Prew spent the morning searching high and low for said wallet, which held not only his money and credit cards but also the actor’s passport and visa.

“I’ve been retracing my steps, doing a little tour of the city all day between all these meetings,” he says.

Prew’s been taking various appointments the past few days while in New York to promote his two upcoming projects: “Copperhead,” a Civil War-era indie film out on Friday that centers on a bucolic town in upstate New York, rankled by an unfolding political climate, and, on the other end of the spectrum, “Kick-Ass 2,” the second action-adventure-comic-book effort from director Jeff Wadlow.

The actor is only in town for a few days. He’s a recent Los Angeles transplant, having moved there a year ago from London, where he grew up. “I was always interested in acting,” he says of his upbringing. “Starting around seven or eight, my mates and I would spend our time creating plays: writing, devising, sketching scenes, making props and puppets. We’d even charge the parents to get in.” At 10, he joined the Youngblood Theatre Co., which boasts alums Imogen Poots and Carey Mulligan. Soon, he landed a small role in “About a Boy,” and later, spots on “Dexter” and “The Borgias,” and a supporting role in “Charlie St. Cloud.”

“I seem to have a knack for playing outsiders. It’s bizarre,” Prew says quizzically. “It’s not deliberate. I guess I’m just drawn to people who have a little bit of unexpected depth to them and sort of buck the trend a little bit.”

In “Kick-Ass 2,” due out later this summer, he continues the outsider streak. In the buzzed-about sequel to 2010’s much beloved by a certain segment “Kick-Ass,” Prew plays Todd (his superhero name packs a little more punch: Ass-Kicker), the best friend of school nerd/masked vigilante Dave, aka Kick-Ass. Prew’s role was filled by Evan Peters in the original, but due to a scheduling conflict, Peters couldn’t continue.

“So in came the opening for sloppy seconds over here,” Prew chuckles, slicing into his piece of grilled branzino. “And I decided to take on the role. I was like, ‘All right, why not?’”

Prew has never taken an action role before, never mind one that required a stretchy costume. “It’s not even a little bit comfortable. I mean, it’s like you’re wearing a f--king wet suit of latex.”

Though the film had its difficulties, Prew is pumped to be part of the franchise, which has boosted the profiles of stars Chloë Grace Moretz and Aaron Taylor-Johnson.

“I loved the first one. I thought it was genius and unlike anything else I’d ever really seen before,” he says of the hyper-violent, irreverent comic-book adaptation. The sequel promises to be equally subversive. “The film plays to the format. It’s very self-aware and ironic, almost sardonic.”

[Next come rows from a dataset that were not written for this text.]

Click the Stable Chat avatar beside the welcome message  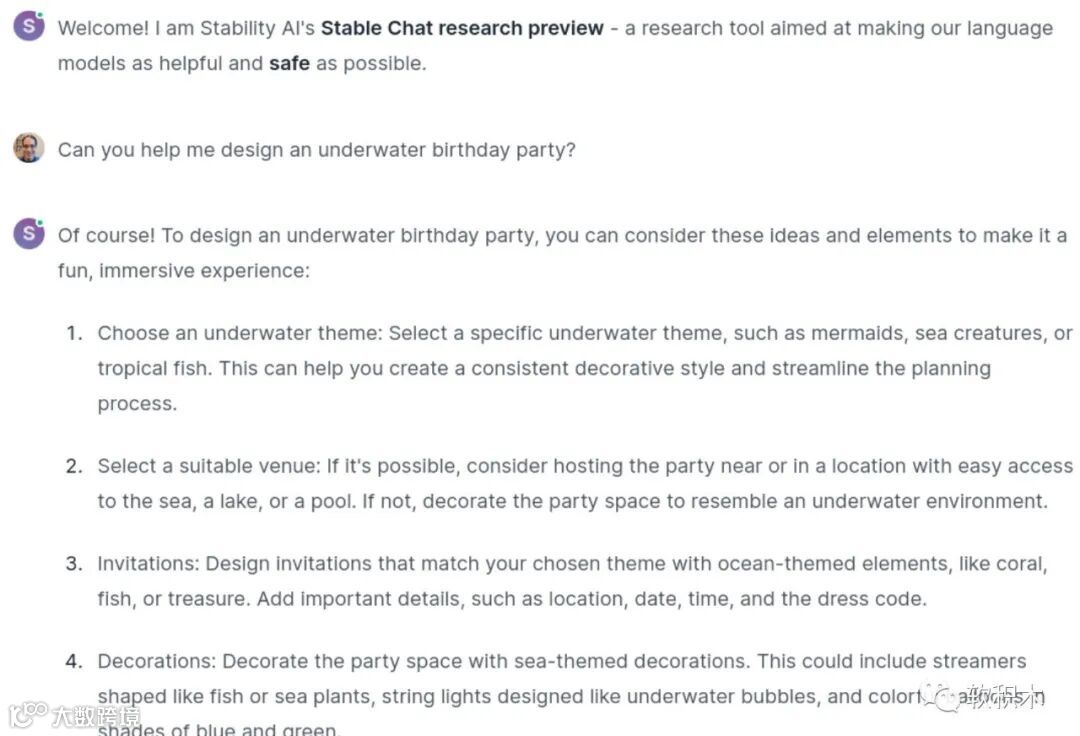click(x=29, y=27)
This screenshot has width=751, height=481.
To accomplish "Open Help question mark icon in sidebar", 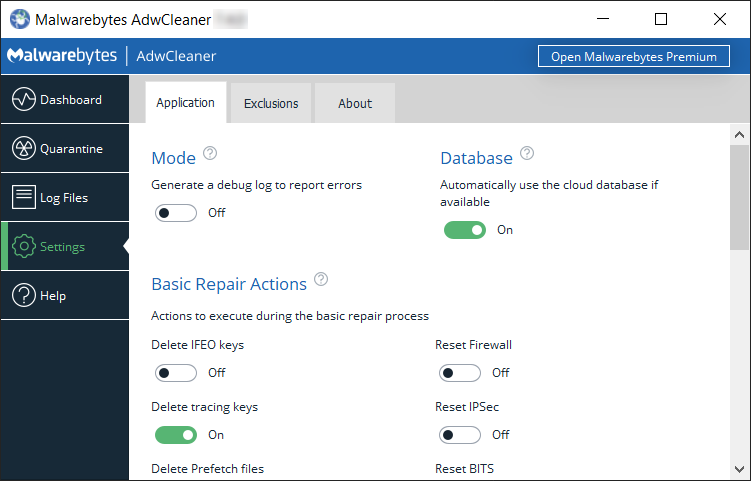I will point(24,296).
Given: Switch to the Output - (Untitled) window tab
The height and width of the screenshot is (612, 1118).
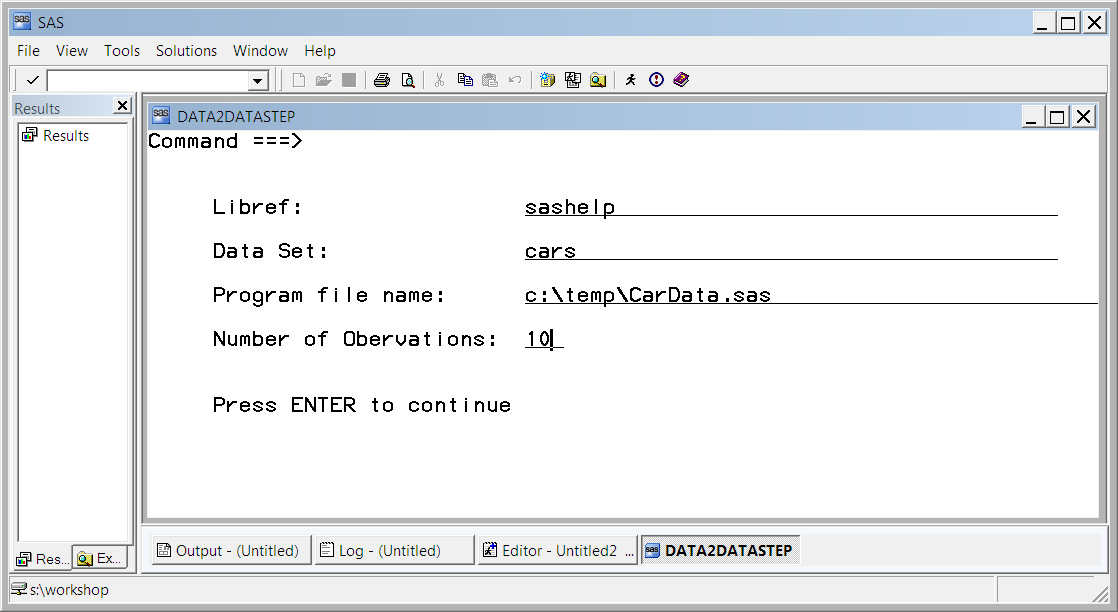Looking at the screenshot, I should pyautogui.click(x=229, y=551).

As for the wallet saga, Prew, as it turned out, would be able to make it back to Hollywood to continue his summer ascent after all. After a six-hour search, it was found safely stuck behind the radiator in his hotel room, a discovery he made while on the phone with the American consulate in hopes of expediting his new passport.

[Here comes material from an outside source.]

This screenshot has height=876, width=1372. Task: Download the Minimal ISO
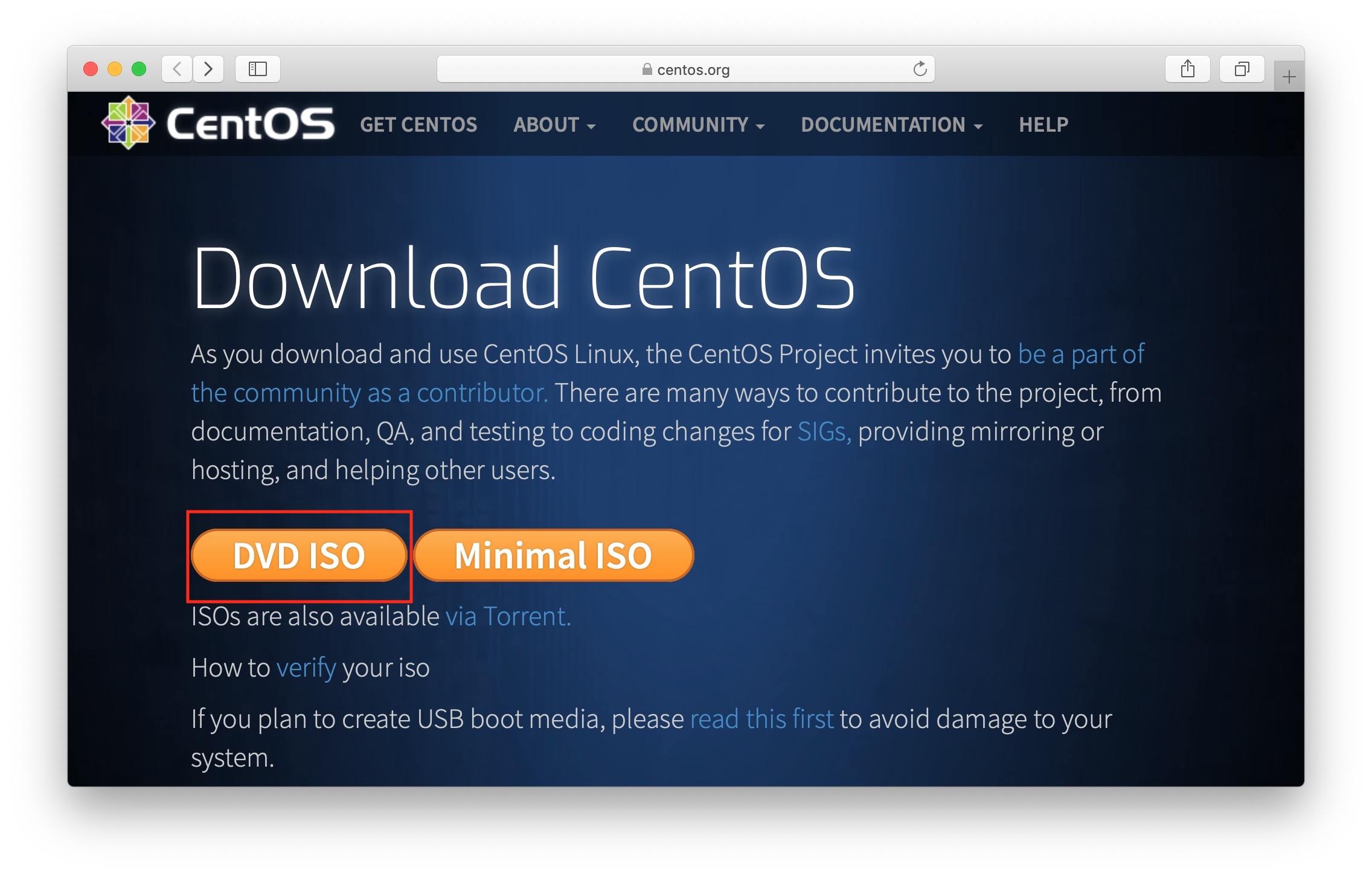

“I’m talking to her and panicking like, ‘I have to be in L.A. next week — ’ then, bam!” He slams down on the marble tabletop. “I look down and it was right there, scrunched up in the corner the whole f--king time.”

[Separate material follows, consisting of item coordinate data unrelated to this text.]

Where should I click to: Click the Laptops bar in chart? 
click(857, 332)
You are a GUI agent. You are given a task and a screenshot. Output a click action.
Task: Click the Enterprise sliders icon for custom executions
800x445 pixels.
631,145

Prew chalks up the discovery to, of all things, a rock.

“It’s blue agate,” he says, pulling the small, cerulean-colored pebble out of his pocket. “It brings you tranquility.”

He had been on a photo shoot earlier, and the groomer who styled his hair to disheveled perfection had sensed his panicky state. “She accidently brought two stones with her today, and she was like, ‘That’s really weird, because I have no idea why I have two, but you sound like you’ve had the sh-ttiest day ever and you need it, so here you go.’ And you know what? It kind of helped.”

When his story is met with a furrowed brow, Prew blushes.

“If you had spoken to me about this kind of stuff a year ago, I’d be like, ‘Pfff,’” he says with an eye roll. “‘What a load of bollocks.’ But I swear, it works.”